### GIVEN TEXT

I'm really unsure of doing this. Only my doctor knows about this. I was raped a year ago, by my now ex-husband.
I had known him for a few months before we got married. Looking back now, I wish there was something I could do to turn back time.
One month after we were married, he beat me for the first time, and later that night, he raped me. This abusive behavior continued for months, even after we discovered that I was pregnant. During my fourth month, the rape/beating was so violent that I miscarried the baby, and there was so much damage done to my abdomen that I was in surgery for 10 hours. I don't know if I am able to have children ever again.
I made up my mind that night to leave. I knew that he would kill me eventually. Three months after losing the baby, I packed up a u-haul truck while he was at work and drove away without telling him. I left divorce papers on the table.
It's now six months later, and I'm living 2000 miles from him, but I still sleep with a night light and television on. I still have nightmares about him. But, I know that I am safe.

### WORK REQUEST 1
According to the account, why did the writer decide to leave her husband? Answer in one to three sentences.
### WORK REQUEST 2
List every action the account says the writer took on the day she left.
Rely only on the account above when responding.

### EXTRACTED MATERIAL
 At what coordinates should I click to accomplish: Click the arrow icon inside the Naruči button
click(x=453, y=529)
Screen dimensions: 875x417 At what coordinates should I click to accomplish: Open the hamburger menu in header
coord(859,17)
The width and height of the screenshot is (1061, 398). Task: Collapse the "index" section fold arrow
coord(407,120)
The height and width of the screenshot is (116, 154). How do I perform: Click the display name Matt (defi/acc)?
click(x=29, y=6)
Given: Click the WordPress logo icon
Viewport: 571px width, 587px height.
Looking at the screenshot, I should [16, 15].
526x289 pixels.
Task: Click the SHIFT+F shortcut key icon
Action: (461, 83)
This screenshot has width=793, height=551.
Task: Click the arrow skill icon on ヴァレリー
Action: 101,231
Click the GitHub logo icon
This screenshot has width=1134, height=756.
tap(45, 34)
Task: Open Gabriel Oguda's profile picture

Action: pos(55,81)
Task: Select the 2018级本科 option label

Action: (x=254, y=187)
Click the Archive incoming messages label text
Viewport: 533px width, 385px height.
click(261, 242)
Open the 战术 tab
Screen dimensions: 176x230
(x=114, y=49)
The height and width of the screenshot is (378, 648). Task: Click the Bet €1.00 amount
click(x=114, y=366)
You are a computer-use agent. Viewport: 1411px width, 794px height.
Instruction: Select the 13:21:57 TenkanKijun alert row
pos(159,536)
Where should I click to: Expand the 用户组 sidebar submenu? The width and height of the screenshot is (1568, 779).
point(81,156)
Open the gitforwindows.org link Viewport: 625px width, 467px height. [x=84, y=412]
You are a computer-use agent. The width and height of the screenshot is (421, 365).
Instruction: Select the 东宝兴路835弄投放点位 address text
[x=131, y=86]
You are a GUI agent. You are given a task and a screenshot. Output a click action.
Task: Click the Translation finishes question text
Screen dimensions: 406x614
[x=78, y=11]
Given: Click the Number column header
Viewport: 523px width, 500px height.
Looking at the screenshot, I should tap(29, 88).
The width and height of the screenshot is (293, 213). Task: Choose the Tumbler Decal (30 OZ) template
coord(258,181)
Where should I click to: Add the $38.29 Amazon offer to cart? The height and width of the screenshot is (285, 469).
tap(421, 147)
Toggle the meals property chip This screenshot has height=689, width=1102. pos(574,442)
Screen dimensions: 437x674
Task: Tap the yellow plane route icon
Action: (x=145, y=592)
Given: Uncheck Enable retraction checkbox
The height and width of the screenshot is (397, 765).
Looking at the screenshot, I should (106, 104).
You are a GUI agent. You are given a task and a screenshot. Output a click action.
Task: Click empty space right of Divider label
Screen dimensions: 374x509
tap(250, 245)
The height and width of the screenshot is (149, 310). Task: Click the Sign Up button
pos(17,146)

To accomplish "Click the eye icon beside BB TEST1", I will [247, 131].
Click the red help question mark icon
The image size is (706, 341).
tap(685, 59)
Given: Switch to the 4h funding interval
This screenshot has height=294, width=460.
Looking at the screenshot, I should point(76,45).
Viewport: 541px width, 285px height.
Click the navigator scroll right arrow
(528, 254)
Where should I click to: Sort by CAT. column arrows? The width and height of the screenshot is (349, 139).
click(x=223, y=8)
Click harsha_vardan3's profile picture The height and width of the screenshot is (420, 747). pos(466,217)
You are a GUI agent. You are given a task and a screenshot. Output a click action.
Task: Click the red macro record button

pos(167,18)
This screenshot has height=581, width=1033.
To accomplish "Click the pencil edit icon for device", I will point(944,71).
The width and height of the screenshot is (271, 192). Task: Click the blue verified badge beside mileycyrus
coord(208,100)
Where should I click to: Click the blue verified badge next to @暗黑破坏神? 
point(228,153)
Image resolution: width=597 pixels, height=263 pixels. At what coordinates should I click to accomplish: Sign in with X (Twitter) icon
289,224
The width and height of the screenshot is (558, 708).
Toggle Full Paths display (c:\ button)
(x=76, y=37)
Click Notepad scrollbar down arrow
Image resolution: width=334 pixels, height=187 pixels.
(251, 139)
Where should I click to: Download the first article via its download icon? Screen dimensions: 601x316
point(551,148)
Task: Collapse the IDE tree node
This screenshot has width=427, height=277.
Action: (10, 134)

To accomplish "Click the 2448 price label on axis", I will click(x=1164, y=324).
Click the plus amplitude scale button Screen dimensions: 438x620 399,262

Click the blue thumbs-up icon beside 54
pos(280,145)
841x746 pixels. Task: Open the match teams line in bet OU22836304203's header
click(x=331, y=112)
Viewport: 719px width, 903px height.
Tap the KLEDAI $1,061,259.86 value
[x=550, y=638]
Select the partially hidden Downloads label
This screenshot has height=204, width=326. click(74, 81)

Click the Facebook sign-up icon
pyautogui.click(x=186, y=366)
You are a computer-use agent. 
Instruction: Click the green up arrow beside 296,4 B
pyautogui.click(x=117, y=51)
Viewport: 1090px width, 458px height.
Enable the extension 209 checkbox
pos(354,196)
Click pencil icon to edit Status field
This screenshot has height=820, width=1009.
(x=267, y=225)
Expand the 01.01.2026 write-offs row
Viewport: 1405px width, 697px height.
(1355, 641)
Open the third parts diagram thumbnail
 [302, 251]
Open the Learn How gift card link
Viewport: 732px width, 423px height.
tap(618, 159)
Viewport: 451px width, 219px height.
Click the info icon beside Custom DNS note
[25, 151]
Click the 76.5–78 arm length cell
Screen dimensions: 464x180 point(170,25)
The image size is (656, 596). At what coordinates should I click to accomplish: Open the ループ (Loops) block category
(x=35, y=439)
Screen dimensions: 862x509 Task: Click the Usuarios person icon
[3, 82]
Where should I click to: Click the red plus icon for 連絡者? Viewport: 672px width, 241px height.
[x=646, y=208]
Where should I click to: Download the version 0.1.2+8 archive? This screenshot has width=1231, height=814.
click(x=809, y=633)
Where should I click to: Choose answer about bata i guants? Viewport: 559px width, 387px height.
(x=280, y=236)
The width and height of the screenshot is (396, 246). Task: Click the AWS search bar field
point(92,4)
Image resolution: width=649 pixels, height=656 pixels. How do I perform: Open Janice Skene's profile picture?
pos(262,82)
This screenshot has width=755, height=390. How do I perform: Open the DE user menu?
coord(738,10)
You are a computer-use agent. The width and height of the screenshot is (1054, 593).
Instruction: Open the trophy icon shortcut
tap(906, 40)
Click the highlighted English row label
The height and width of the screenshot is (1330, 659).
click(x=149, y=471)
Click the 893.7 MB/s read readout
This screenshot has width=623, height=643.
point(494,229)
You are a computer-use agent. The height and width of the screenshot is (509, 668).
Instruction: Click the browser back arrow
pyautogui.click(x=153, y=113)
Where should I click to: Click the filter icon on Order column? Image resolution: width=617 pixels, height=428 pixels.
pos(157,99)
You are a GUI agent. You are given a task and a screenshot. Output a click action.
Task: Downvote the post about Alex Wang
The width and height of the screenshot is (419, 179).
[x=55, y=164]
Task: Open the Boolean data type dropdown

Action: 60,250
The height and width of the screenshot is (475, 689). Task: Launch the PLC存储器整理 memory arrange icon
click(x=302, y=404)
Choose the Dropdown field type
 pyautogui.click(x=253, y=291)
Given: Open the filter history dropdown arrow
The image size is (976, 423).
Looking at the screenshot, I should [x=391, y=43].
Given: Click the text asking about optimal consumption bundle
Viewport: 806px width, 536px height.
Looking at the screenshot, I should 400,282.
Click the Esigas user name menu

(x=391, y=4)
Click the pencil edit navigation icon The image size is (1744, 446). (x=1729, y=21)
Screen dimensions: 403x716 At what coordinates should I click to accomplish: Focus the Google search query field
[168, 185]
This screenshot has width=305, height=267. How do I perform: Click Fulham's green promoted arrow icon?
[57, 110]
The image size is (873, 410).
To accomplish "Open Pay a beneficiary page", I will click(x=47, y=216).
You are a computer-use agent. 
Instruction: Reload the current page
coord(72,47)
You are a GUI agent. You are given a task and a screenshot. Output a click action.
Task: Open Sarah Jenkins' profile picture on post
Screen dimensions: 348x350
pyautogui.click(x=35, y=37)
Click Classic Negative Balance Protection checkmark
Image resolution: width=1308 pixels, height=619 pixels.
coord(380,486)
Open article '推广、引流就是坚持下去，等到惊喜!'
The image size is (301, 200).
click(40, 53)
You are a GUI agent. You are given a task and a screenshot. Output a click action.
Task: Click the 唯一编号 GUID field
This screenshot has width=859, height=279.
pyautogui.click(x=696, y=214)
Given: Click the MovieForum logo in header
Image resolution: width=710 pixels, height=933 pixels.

### ANSWER 1
She decided to leave because she knew that he would kill her eventually. She made up her mind that night, after a violent rape and beating during her fourth month of pregnancy caused her to miscarry and need 10 hours of surgery.

### ANSWER 2
- She packed up a u-haul truck while he was at work.
- She drove away without telling him.
- She left divorce papers on the table.